Last night BBC North broadcast a debate about the impact of public sector cuts on the North East. I was pleased to be in the invited audience to point out that local authorities must be mindful to make cuts which will not result in them spending more money in the long run (see my blog 5th August).
Although people were worried about the potential scale of the cuts there was general agreement that the country cannot afford the present level of public expenditure. Our region has the highest percentage of public sector employees but as was pointed out, that isn't because the public sector is too big but because the private sector is too small compared to other regions. That is why abolishing One North East, the Regional Development Agency makes little sense at just the point when its investment in the low carbon industries of the future is beginning to bear fruit in electric cars and sustainable energy generation from wind and waves.
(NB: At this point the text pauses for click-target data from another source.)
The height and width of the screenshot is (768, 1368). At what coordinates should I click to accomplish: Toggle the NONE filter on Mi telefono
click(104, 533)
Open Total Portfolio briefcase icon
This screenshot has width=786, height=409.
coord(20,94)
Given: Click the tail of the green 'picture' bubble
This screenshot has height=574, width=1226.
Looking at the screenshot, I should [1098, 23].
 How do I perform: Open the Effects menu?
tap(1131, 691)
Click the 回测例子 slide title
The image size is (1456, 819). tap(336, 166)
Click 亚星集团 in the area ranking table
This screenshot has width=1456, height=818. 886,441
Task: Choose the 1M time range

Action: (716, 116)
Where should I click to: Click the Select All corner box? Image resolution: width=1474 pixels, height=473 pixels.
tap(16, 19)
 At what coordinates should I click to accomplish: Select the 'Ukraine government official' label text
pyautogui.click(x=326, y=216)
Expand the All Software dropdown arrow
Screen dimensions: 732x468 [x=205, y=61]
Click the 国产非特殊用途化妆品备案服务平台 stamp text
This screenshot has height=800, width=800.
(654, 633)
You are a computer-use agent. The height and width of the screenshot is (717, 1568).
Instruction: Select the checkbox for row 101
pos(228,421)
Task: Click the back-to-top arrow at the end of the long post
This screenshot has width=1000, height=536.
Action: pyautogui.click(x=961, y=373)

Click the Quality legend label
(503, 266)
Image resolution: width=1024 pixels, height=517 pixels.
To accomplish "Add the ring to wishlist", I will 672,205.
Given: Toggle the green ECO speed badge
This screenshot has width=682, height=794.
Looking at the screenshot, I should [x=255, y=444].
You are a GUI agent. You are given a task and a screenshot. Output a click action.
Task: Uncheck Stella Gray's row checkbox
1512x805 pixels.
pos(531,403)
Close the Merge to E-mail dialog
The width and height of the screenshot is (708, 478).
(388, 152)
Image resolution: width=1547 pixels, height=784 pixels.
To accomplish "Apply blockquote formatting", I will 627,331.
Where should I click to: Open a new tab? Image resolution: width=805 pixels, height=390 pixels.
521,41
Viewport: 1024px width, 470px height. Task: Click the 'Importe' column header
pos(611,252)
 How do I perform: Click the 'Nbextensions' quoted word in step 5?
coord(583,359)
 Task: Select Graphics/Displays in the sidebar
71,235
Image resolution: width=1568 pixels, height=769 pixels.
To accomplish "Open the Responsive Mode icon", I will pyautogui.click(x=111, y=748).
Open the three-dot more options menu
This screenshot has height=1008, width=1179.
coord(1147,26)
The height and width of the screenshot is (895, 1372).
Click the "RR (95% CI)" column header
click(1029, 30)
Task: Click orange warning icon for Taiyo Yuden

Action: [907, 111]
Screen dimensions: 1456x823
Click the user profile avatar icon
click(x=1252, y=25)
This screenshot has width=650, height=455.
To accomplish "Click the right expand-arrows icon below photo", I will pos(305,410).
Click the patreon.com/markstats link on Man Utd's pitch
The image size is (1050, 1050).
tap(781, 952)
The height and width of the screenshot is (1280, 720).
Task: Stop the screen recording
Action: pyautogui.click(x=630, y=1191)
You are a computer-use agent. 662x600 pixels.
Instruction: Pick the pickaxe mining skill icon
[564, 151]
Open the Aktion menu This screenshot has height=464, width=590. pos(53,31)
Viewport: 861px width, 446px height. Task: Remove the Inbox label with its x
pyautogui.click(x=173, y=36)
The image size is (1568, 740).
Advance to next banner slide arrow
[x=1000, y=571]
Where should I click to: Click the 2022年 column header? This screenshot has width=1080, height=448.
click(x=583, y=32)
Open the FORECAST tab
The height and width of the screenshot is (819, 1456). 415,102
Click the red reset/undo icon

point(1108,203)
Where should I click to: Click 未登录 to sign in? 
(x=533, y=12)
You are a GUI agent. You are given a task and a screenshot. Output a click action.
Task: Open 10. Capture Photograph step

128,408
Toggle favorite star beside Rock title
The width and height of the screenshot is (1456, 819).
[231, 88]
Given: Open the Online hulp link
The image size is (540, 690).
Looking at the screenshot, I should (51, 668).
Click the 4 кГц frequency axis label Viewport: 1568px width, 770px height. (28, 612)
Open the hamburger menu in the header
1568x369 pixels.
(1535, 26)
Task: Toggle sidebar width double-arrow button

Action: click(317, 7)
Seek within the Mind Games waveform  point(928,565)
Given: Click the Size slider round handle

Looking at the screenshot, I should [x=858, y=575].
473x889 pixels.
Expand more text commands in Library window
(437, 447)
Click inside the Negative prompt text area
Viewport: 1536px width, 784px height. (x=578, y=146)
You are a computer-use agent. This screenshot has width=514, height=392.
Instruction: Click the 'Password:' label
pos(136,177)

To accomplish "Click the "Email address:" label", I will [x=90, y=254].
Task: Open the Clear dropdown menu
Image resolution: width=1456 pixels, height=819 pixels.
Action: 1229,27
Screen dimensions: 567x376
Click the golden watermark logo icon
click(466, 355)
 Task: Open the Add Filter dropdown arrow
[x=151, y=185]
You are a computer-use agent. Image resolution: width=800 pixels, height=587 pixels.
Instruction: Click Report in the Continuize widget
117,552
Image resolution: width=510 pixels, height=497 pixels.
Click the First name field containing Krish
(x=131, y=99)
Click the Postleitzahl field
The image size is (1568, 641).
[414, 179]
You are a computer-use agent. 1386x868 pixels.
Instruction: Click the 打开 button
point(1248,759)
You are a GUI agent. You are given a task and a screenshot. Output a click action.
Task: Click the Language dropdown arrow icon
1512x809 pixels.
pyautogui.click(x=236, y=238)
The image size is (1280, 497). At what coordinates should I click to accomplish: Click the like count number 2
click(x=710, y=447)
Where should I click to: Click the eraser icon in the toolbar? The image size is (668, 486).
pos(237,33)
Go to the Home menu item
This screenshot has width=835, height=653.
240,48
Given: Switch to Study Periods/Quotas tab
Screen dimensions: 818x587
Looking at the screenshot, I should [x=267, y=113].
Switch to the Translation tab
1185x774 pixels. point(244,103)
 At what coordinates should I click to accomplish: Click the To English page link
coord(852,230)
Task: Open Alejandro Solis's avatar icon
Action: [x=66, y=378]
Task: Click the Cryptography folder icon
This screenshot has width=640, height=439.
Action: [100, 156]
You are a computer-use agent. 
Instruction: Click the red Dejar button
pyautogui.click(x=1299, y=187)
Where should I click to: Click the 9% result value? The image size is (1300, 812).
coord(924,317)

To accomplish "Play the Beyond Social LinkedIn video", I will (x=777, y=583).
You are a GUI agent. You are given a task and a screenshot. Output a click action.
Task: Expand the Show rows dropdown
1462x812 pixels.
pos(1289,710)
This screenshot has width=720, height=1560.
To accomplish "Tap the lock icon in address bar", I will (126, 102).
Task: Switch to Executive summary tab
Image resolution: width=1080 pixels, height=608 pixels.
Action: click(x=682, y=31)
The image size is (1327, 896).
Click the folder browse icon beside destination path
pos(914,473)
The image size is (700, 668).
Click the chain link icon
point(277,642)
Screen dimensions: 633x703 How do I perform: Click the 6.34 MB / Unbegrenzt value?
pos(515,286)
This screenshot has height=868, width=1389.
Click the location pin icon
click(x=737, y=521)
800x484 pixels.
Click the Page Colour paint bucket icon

The tone of the programme was gloomy. We have a tendancy in the North East to blame central government for our troubles. Ed Cox, Director of ippr north (Institute of Public Policy Research) tried valiantly to move the discussion away from blaming others to taking responsbility for ourselves - to 'lead not plead' but without success. Currently the voluntary sector is particularly prone to pleading for public funds. Yet not so long ago it was voluntary organisations that were valued for their innovation and courage. The voluntary sector has become too reliant on public money in the form of grants or contracts which inevitably means doing what other people ask us to do rather than take the initiative ourselves.
There is no doubt that the voluntary sector will be hit hard by cuts when they come. As Children North East has already found, local authorities will always chose to cut money for other organisations before they cut their own services and staff. Rather than moaning, blaming, doing nothing or simply hoping for the best now is the moment for voluntary organisations to take the lead. Instead of looking to the public sector to know what is best and give us the money to do it, we should use our collective knowledge of the needs of the most vulnerable members of society to commission the services needed ourselves. Larger charities and 'umbrella' organisations like VONNE and CVS bodies are well placed to take on this strategic commissioning role convening coalitions of smaller organisations to develop and deliver solutions. They also have the relationships and authority to negotiate with public bodies, grant makers like charitable trusts and philanthropic investors. We often forget that in a time of cuts in public expenditure the voluntary sector can bring extra cash to the table by accessing funding that is not available to public bodies.